Kaggle / kaggle-api

Official Kaggle API
Apache License 2.0
6.01k stars 1.06k forks source link

Cannot list datasets beyond page 500 #553

Closed lbhm closed 3 months ago

lbhm commented 3 months ago

In the context of a research project, I would like to gather metadata about all datasets that match certain keywords (e.g., age). Conceptually, this should be no problem with the Kaggle API by iterating through the result pages.

However, I noticed that there seems to be some kind of shadow limit on the number of result pages for a search query. For example, the query age [1] has about 16K results according to the web UI. Nevertheless, every result page beyond 500 is empty.

Thus, my question: Is there any way to acquire dataset metadata for queries with more than 10000 results?

[1] https://www.kaggle.com/datasets?search=age

jplotts commented 3 months ago

Hi @lbhm - it's true that there are limits on how far back you can search via the API. We may look into revising those in the future, but there's no definitive timeline at this point. One workaround could be using the Meta Kaggle dataset. Admittedly, this would only allow you to query titles, so it's a bit less than you'd get from kaggle.com, but perhaps it's sufficient for your purpose.

lbhm commented 3 months ago

Thank you for the quick response @jplotts.
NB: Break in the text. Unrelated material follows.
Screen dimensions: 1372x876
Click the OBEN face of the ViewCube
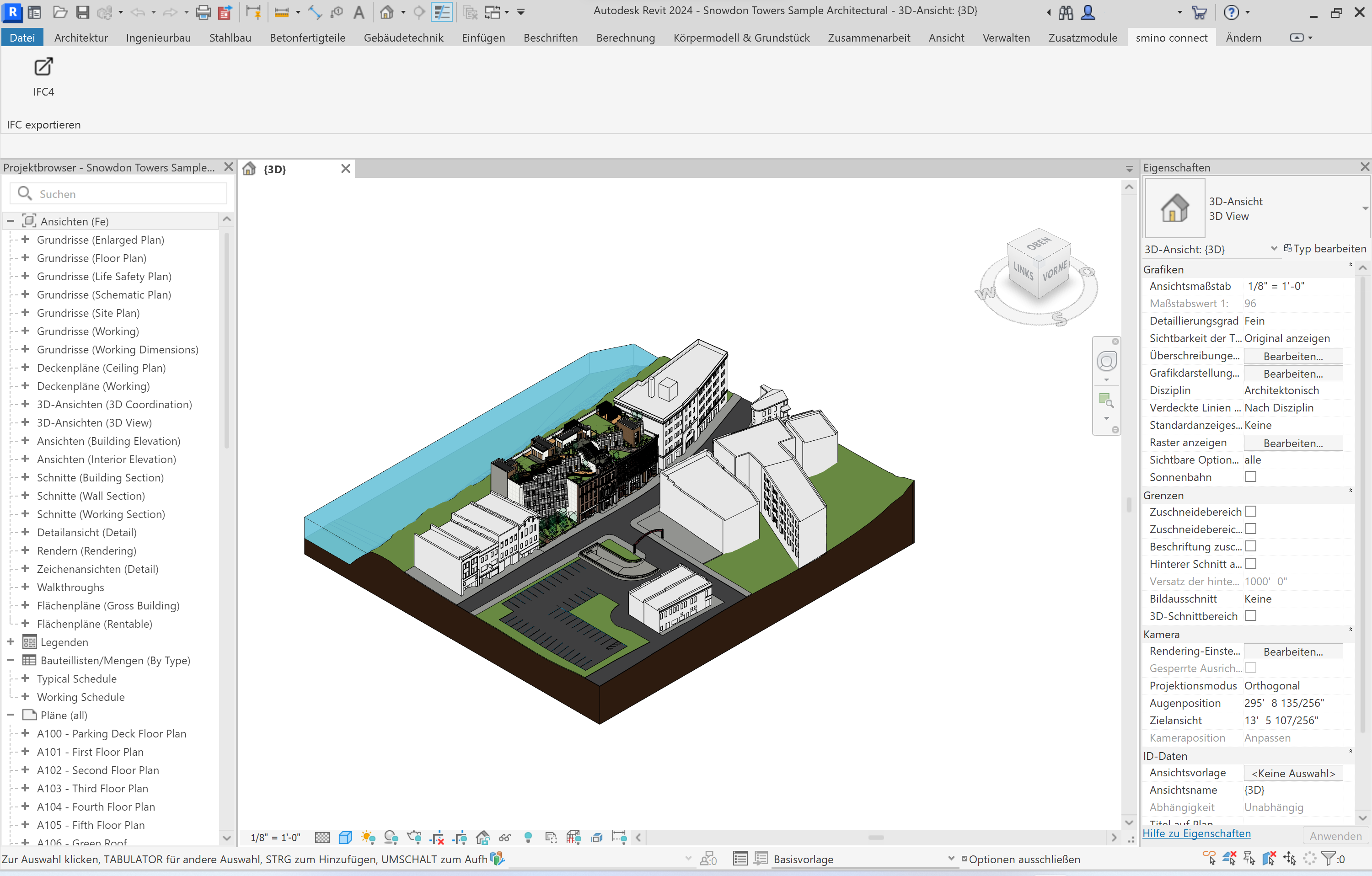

Unfortunately, just having titles/IDs is not quite enough for us. In this research project, we are looking into dataset search techniques that go beyond basic keyword search, so I am especially interested in column statistics (e.g., ranges, number of unique values, null values, etc.) to explore new search techniques.

Please allow me two follow-up questions:

jplotts commented 3 months ago

Hi @lbhm -

  1. I agree that the column statistics would be nice, but unfortunately, that's not on our roadmap right now.
  2. We have rate limits on our API endpoints to prevent abuse. We don't track the total number of downloads a user makes, so you can download an arbitrary amount as long as you spread the requests out. I can't provide specific rate limit numbers (they may change anyway), but we believe they are sufficient for most reasonable use cases.
lbhm commented 3 months ago

Alright, I'll download the datasets with an appropriate rate and recreate the column statistics myself then.

Thank you for your help!